20. Khalid, J. in his separate supplementing judgment
in Sachidanand Pandey v. State of W.B. [(1987) 2 SCC 295]
(SCC at p. 331) said:
"Today public-spirited litigants rush to courts to file
cases in profusion under this attractive name. They
must inspire confidence in courts and among the public.
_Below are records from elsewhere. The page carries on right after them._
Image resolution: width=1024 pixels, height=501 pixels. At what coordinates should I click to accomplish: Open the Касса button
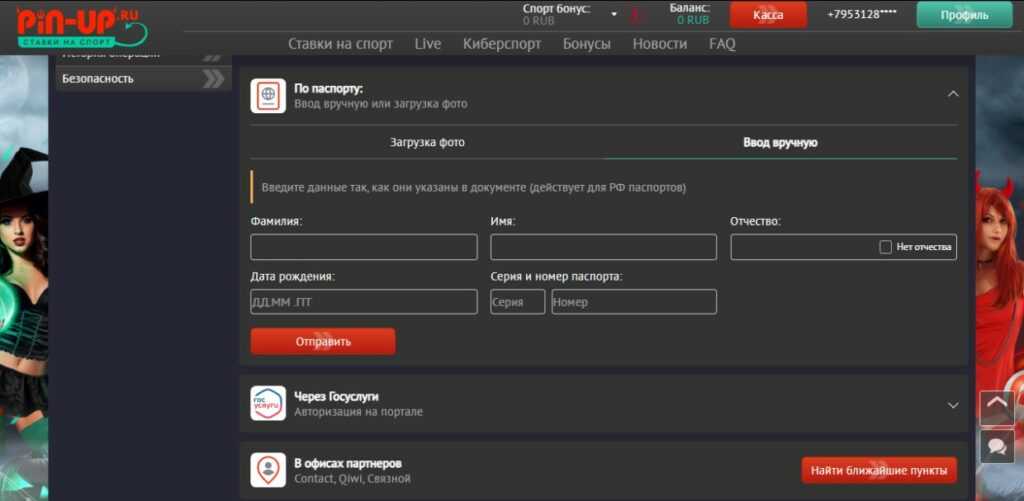click(x=768, y=15)
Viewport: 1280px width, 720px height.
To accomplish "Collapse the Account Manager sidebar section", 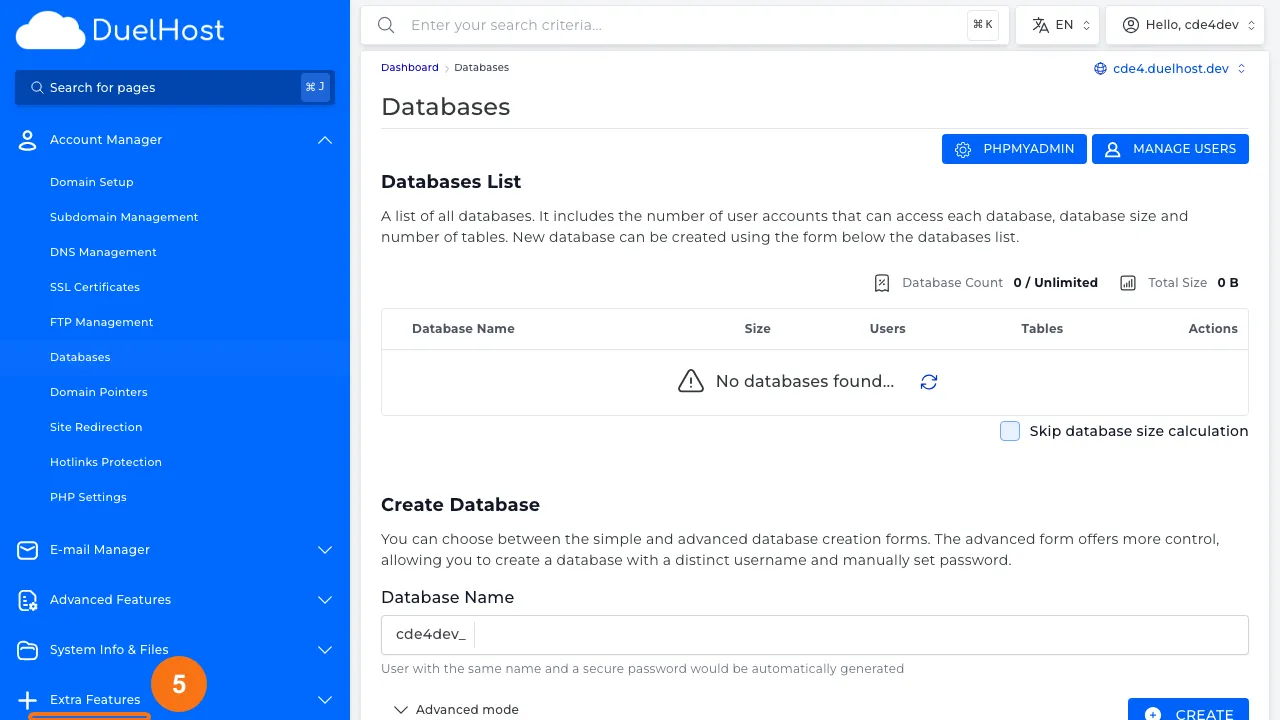I will [x=324, y=140].
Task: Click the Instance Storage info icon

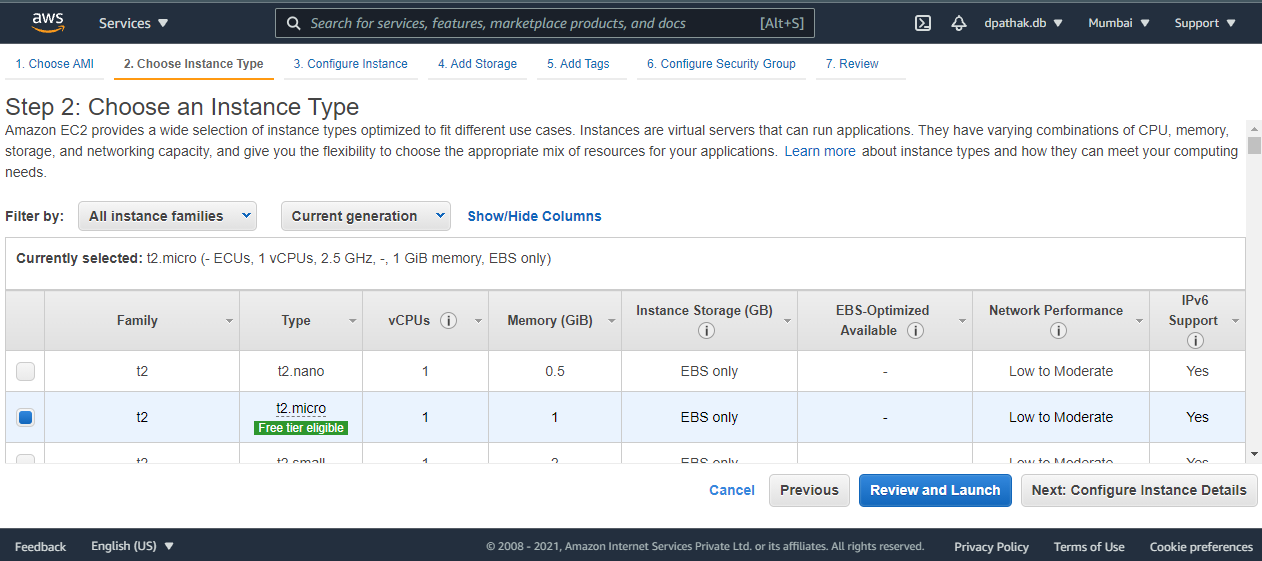Action: (706, 331)
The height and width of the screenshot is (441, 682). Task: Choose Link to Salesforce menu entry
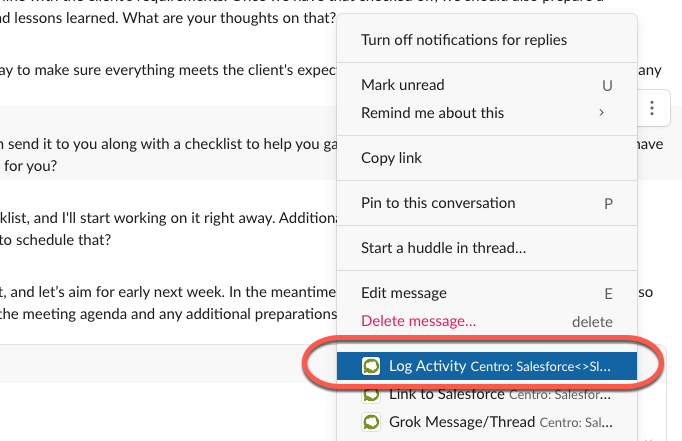point(487,394)
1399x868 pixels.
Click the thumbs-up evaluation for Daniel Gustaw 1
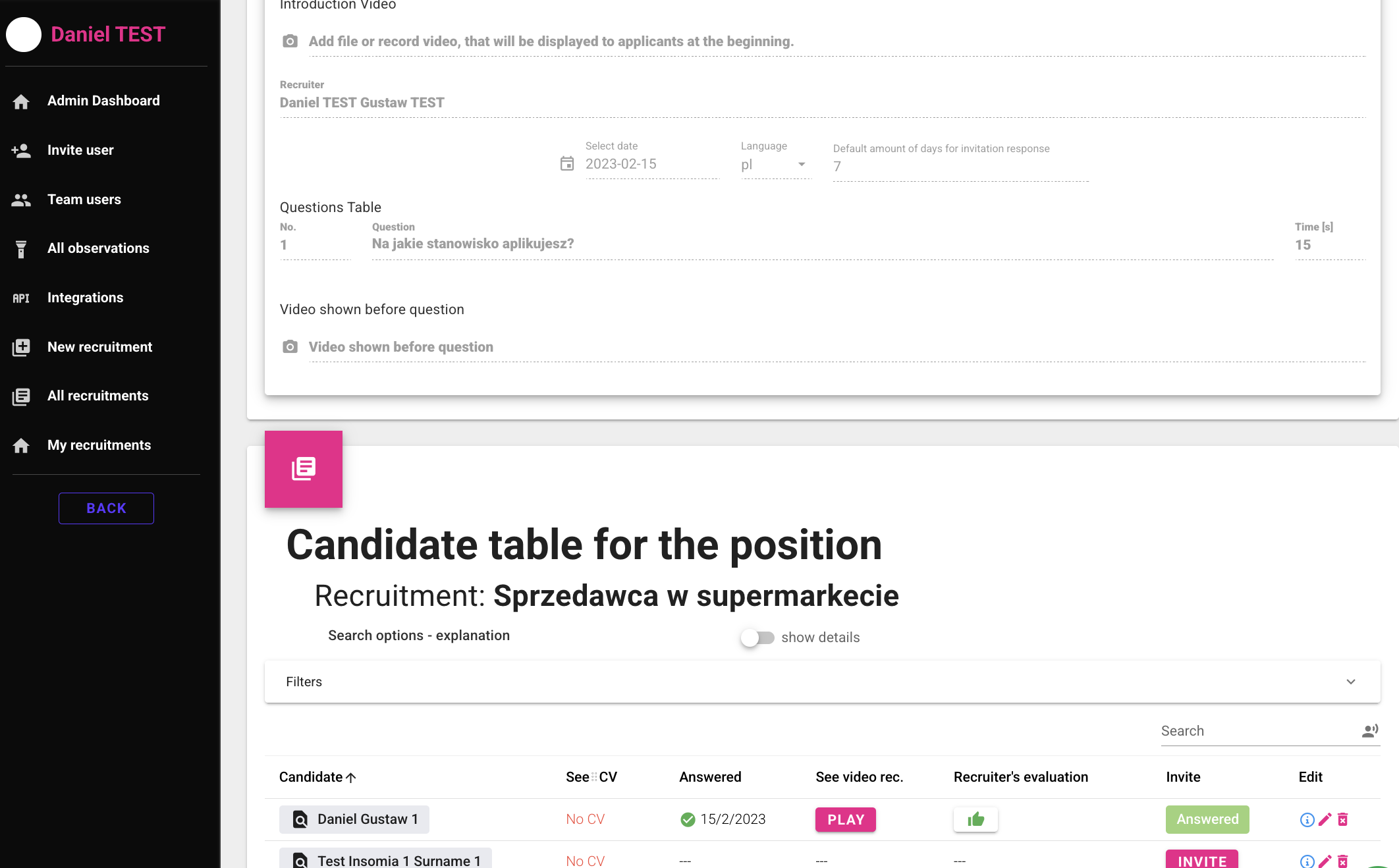point(975,819)
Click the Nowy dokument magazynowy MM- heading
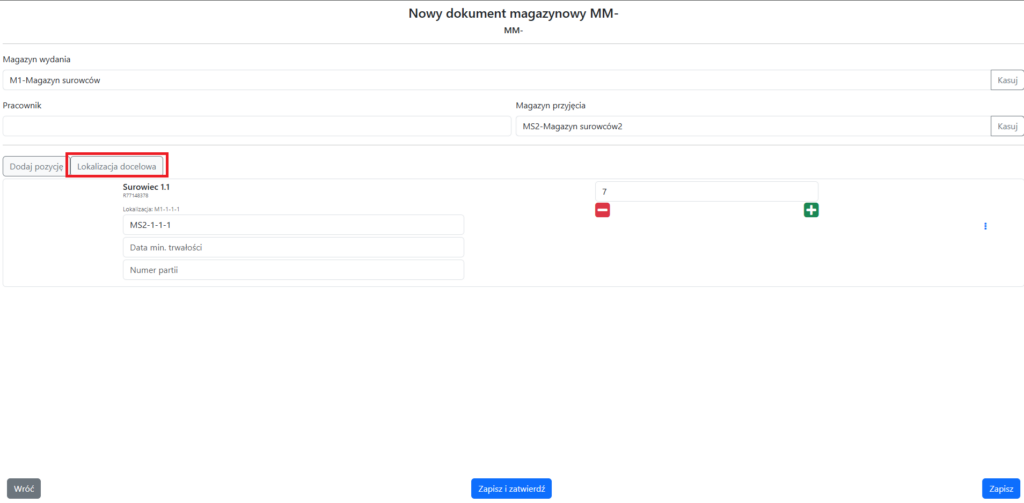The height and width of the screenshot is (503, 1024). [513, 13]
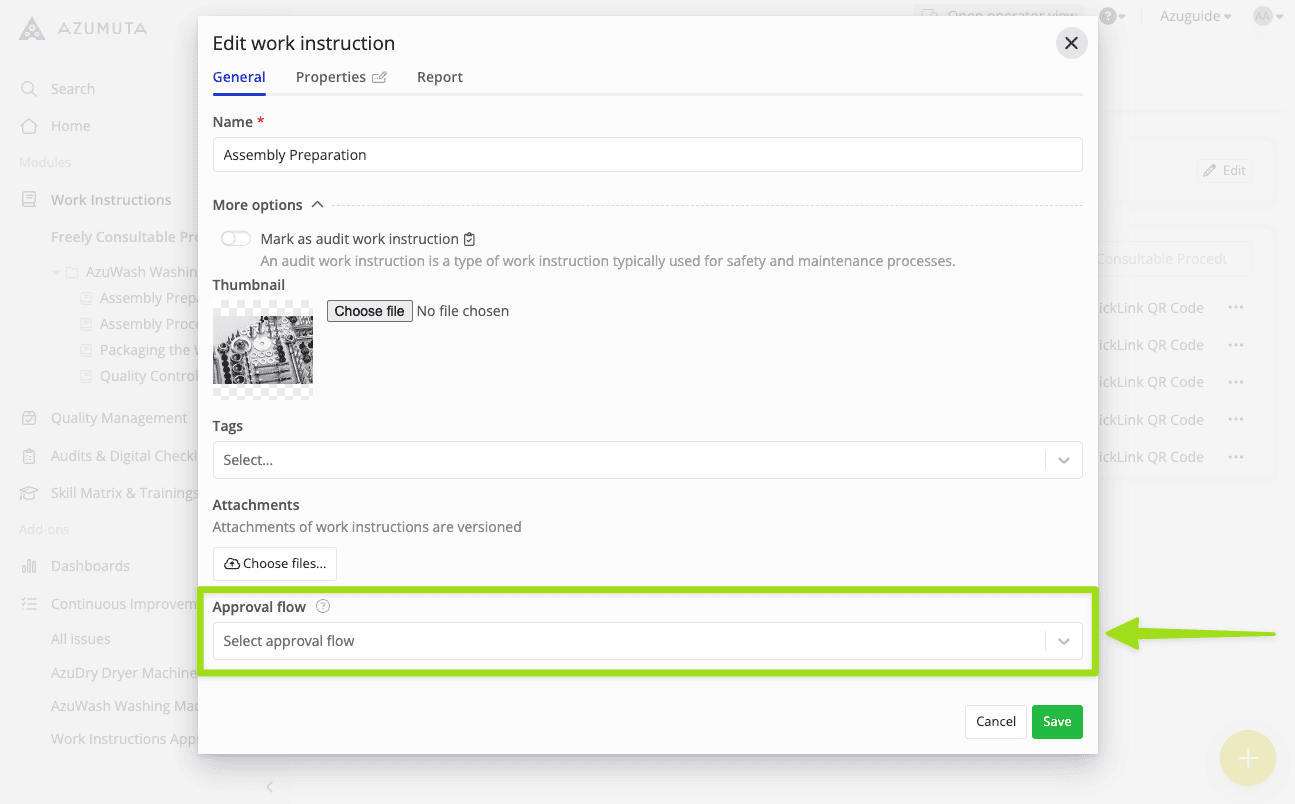Enable Mark as audit work instruction toggle
The image size is (1295, 804).
click(236, 239)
They must be above suspicion. (SCC p. 331, para 46)
***
Public interest litigation has now come to stay. But one
is led to think that it poses a threat to courts and public
alike. Such cases are now filed without any rhyme or
reason. It is, therefore, necessary to lay down clear
guidelines and to outline the correct parameters for
entertainment of such petitions. If courts do not restrict
the free flow of such cases in the name of public interest
Neutral Citation No. 2025:JHHC:33563-DB
litigations, the traditional litigation will suffer and the
courts of law, instead of dispensing justice, will have to
take upon themselves administrative and executive
functions. (SCC p. 334, para 59)
***
I will be second to none in extending help when such
help is required. But this does not mean that the doors
of this Court are always open for anyone to walk in. It
is necessary to have some self-imposed restraint on
public interest litigants. (SCC p. 335, para 61)"
21. Sabyasachi Mukharji, J. (as he then was) speaking for
the Bench in Ramsharan Autyanuprasi v. Union of
India [1989 Supp (1) SCC 251] was in full agreement with
the view expressed by Khalid, J. in Sachidanand Pandey
case [(1987) 2 SCC 295] and added that "public interest
litigation" is an instrument of the administration of justice
to be used properly in proper cases. [See also separate
judgment by Pathak, J. (as he then was) in Bandhua Mukti
Morcha v. Union of India [(1984) 3 SCC 161 : 1984 SCC
(L&S) 389] .]
22. Sarkaria, J. in Jasbhai Motibhai Desai v. Roshan
Kumar [(1976) 1 SCC 671] expressed his view that the
application of a busybody should be rejected at the
threshold in the following terms : (SCC p. 683, para 37)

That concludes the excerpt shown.